WORK TASK: With pictures left out, output exactly the lines from the line holding "Task: Click the" through the end of the data, both included.

======== PROVIDED INFORMATION

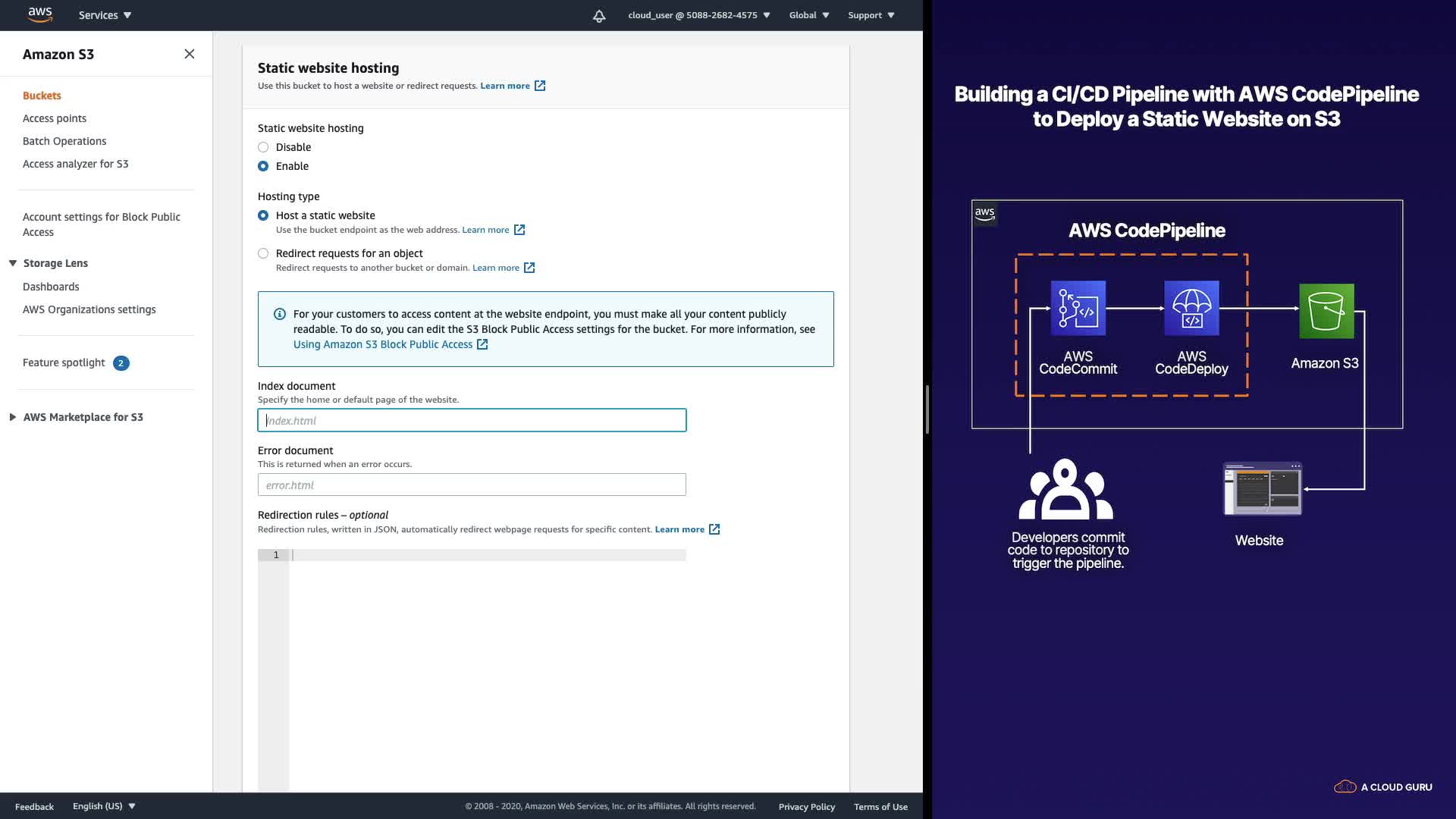Select the Enable hosting radio button
1456x819 pixels.
click(x=263, y=166)
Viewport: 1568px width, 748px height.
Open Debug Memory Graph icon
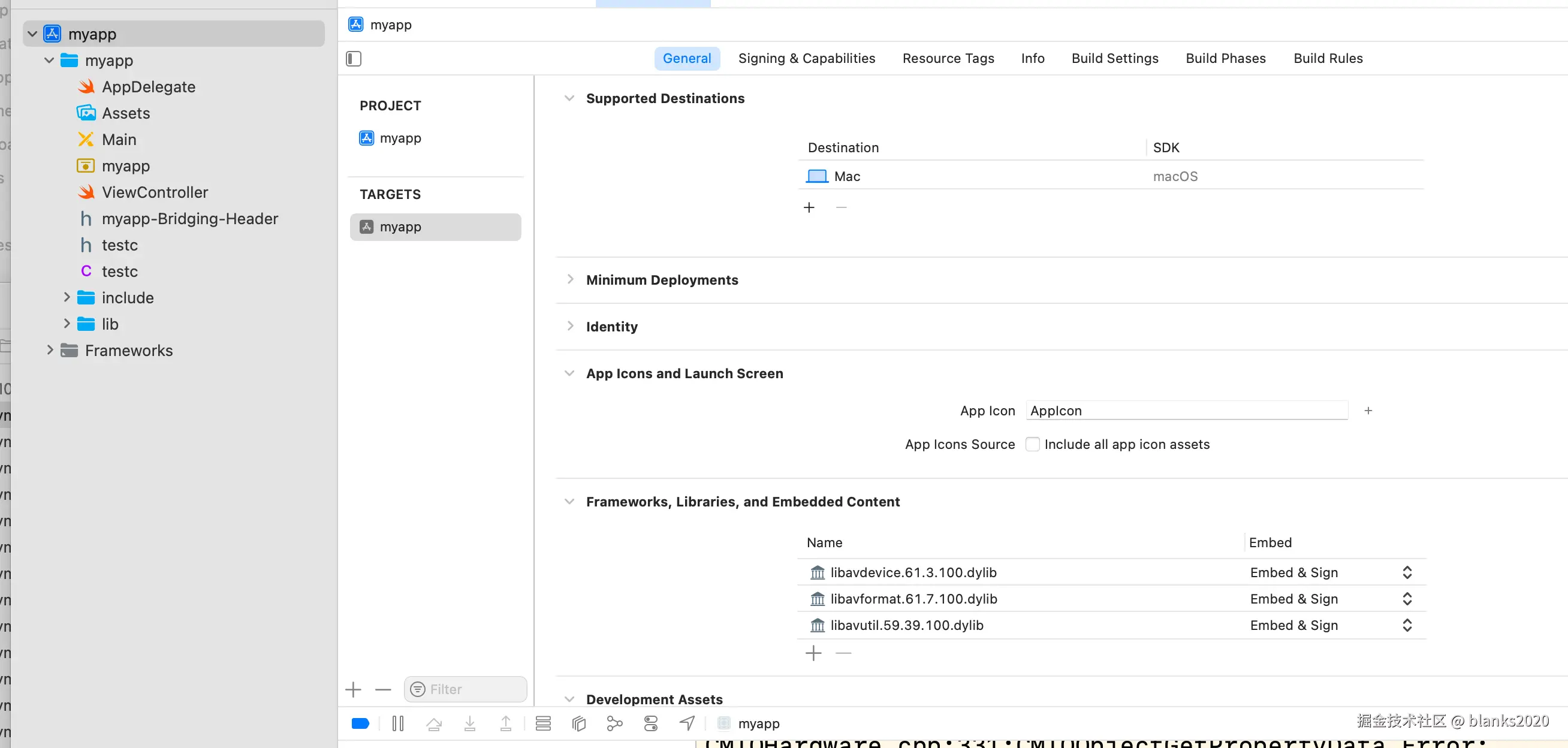(x=615, y=723)
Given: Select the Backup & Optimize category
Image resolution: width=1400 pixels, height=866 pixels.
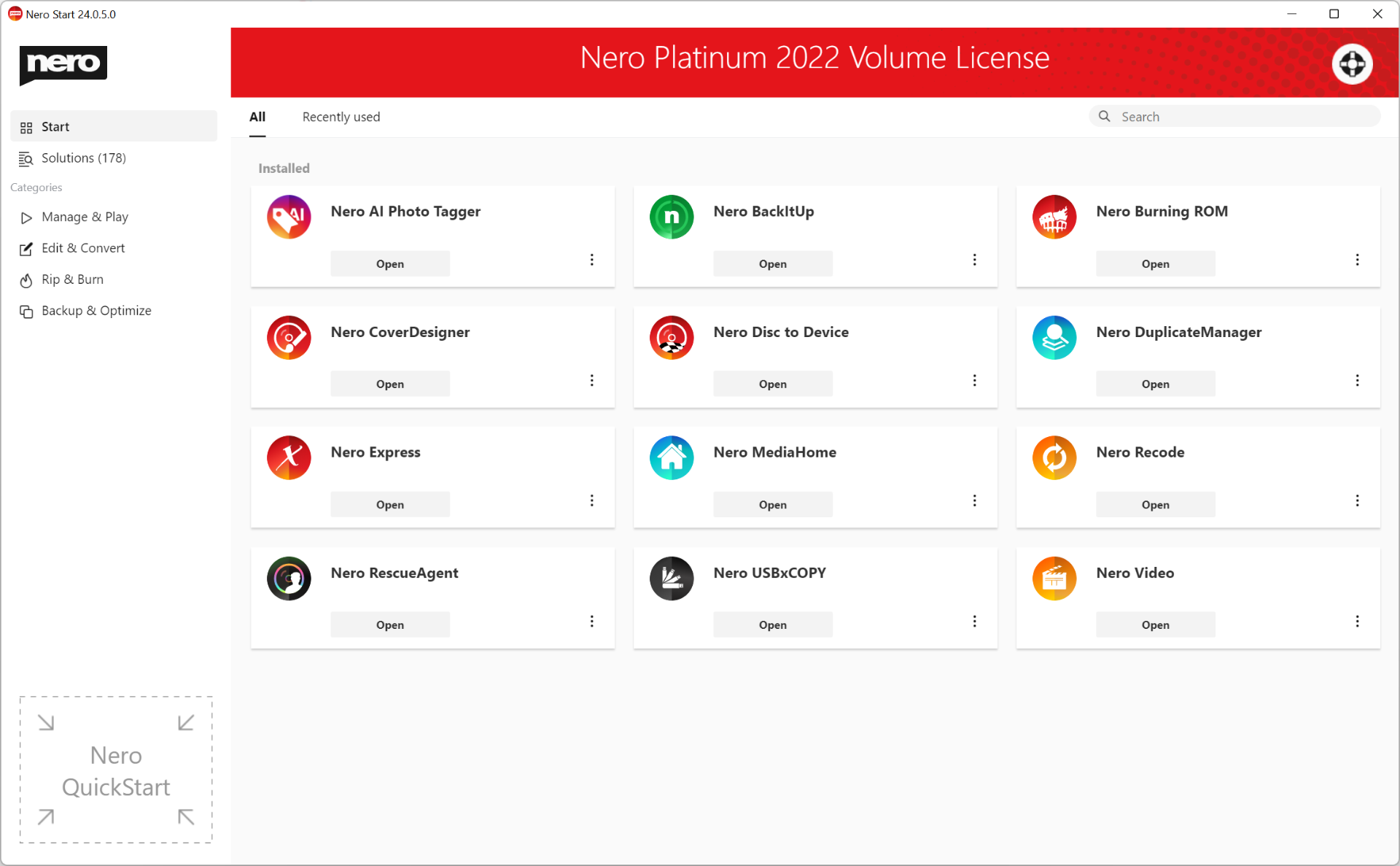Looking at the screenshot, I should (96, 310).
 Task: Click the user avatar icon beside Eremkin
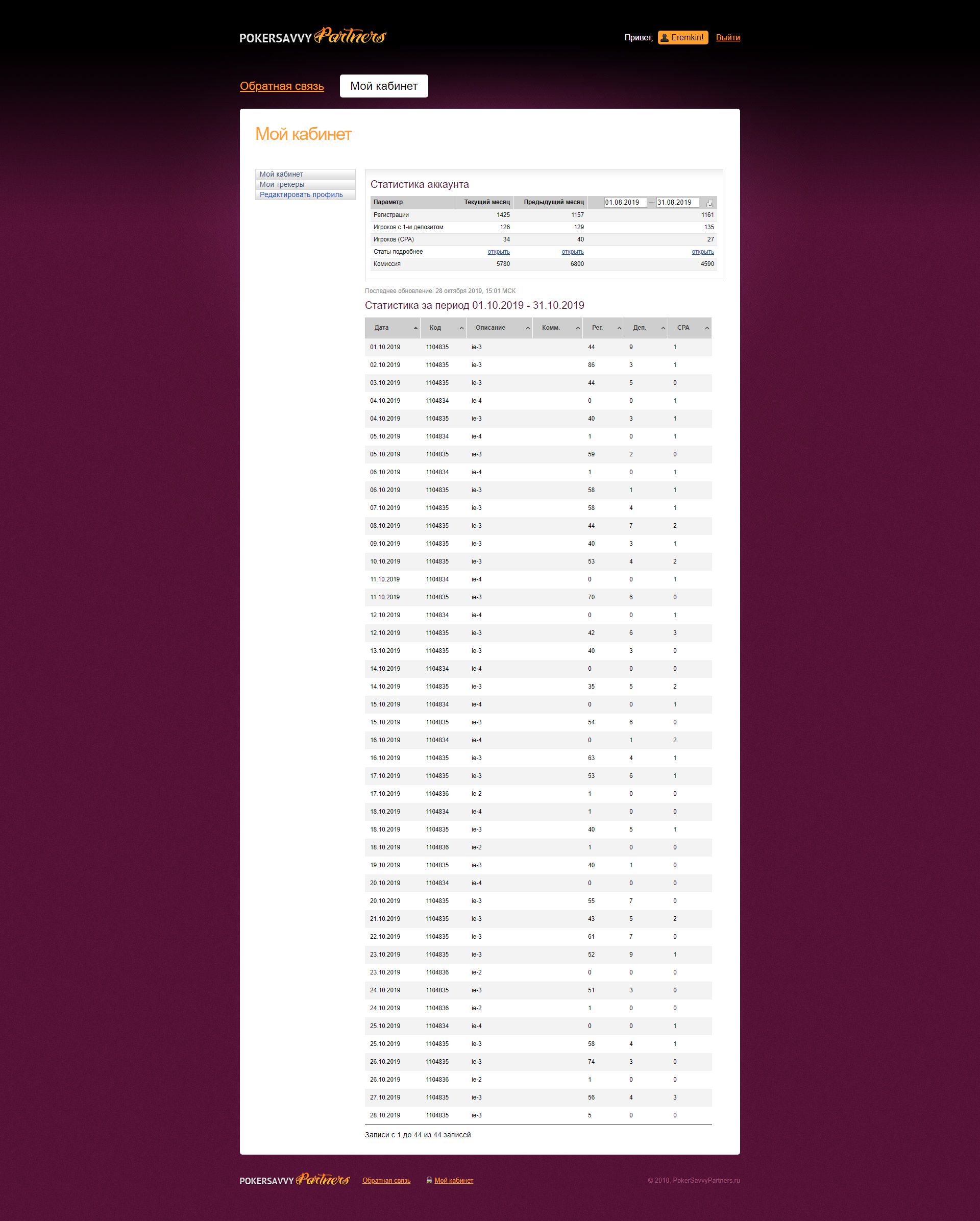point(665,38)
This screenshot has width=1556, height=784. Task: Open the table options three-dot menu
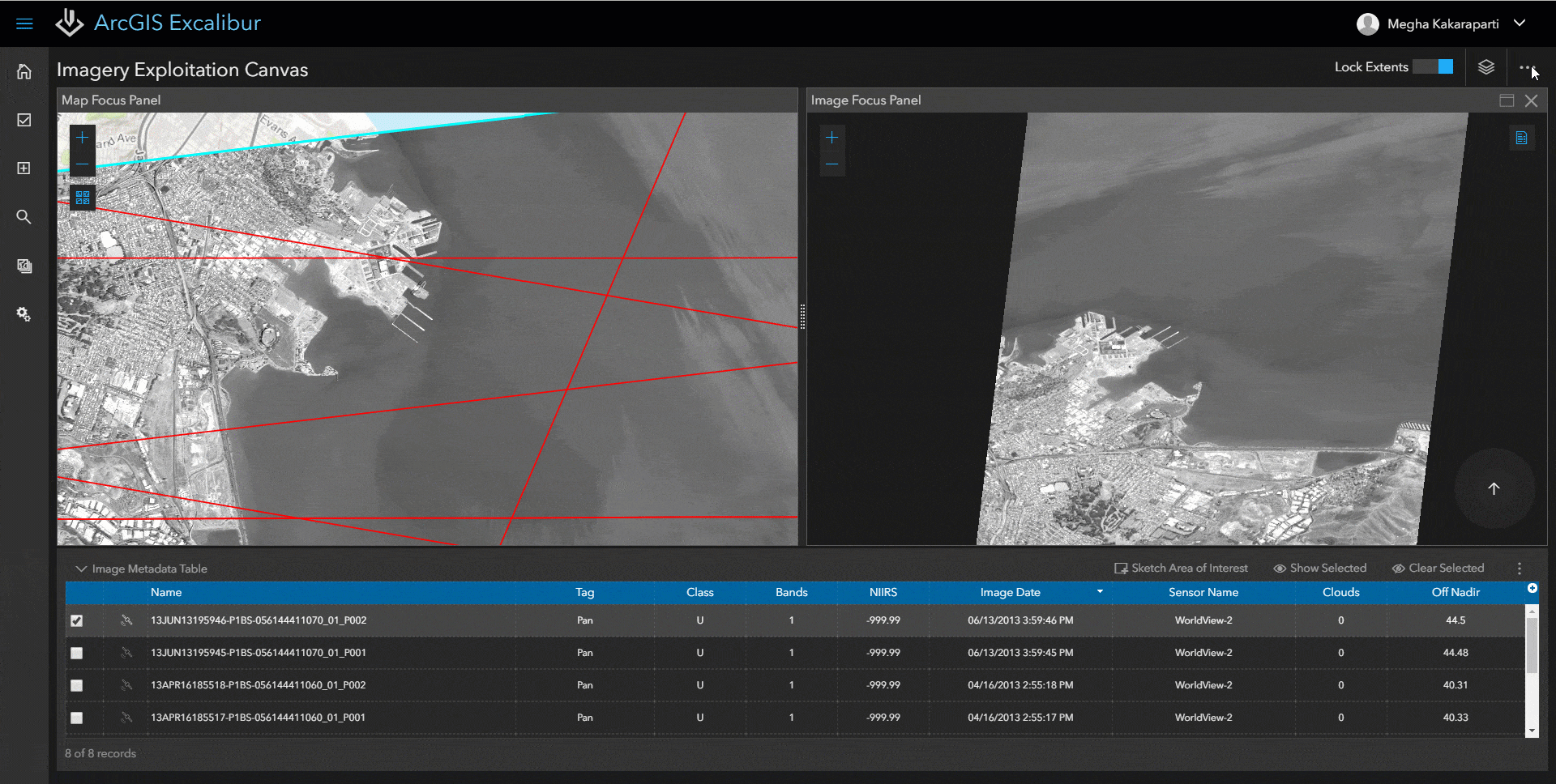1520,568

================

THE ANSWER:
 Task: Click the user avatar icon beside Eremkin
point(665,38)
This screenshot has width=1556, height=784. Task: Open the table options three-dot menu
1520,568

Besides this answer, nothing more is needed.